Method 3: Preparation of Lymphoblastoid Cell Lines for Long-term Storage
Purpose
To store cell lines in a form that will ensure recovery with high viability. A culture in logarithmic phase of growth with a total volume of 80–100 mL/T- 75 flask should yield enough cells to freeze 10 ampules (1.0 mL/ampule). Cells should have a count of 4 X 106 cells/ampule to 9 X 106 cells/ampule. Too high or too low a cell count lowers recovery viability. Cell are frozen in RPMI-1640 with 15% Fetal Bovine Serum +10% DMSO. Cultures are frozen slowly using a Model 700 Controller freezing chamber.
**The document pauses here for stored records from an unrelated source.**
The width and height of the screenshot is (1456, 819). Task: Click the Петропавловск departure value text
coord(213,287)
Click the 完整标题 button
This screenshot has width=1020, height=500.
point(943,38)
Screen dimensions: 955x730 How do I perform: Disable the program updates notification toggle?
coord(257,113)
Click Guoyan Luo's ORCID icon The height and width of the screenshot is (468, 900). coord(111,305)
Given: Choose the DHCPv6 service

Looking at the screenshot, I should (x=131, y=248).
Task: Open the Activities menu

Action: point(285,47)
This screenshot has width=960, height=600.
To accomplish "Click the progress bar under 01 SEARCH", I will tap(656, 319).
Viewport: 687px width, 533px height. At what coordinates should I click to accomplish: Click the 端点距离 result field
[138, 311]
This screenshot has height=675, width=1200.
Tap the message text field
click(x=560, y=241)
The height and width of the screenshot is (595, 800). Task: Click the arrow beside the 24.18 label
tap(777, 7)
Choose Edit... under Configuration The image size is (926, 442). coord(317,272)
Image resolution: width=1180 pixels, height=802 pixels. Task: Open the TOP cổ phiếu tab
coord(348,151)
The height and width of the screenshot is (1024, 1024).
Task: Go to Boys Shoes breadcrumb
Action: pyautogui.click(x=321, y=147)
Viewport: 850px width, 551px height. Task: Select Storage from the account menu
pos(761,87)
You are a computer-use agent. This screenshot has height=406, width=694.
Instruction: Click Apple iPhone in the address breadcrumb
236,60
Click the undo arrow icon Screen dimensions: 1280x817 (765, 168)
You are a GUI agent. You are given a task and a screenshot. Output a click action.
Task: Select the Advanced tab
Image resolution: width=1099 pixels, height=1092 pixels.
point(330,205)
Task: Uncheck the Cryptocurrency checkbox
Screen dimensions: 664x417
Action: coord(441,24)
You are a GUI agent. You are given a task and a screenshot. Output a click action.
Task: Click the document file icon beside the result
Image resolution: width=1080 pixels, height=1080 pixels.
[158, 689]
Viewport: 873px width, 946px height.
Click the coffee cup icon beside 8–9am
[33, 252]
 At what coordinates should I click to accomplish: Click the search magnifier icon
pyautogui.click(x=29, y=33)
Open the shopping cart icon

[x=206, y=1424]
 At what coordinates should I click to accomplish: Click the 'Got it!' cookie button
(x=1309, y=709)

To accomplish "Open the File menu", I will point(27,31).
This precision electronic device automatically controls the injection of liquid nitrogen into the freezing chamber to provide a 1°C/minute freezing rate from +4°C to –45°C (with automatic heat of fusion compensation), then a 10°C per minute freezing rate to –90°C. Frozen ampules should be stored in liquid nitrogen for long-term storage or in a –135°C Cryopreservation System.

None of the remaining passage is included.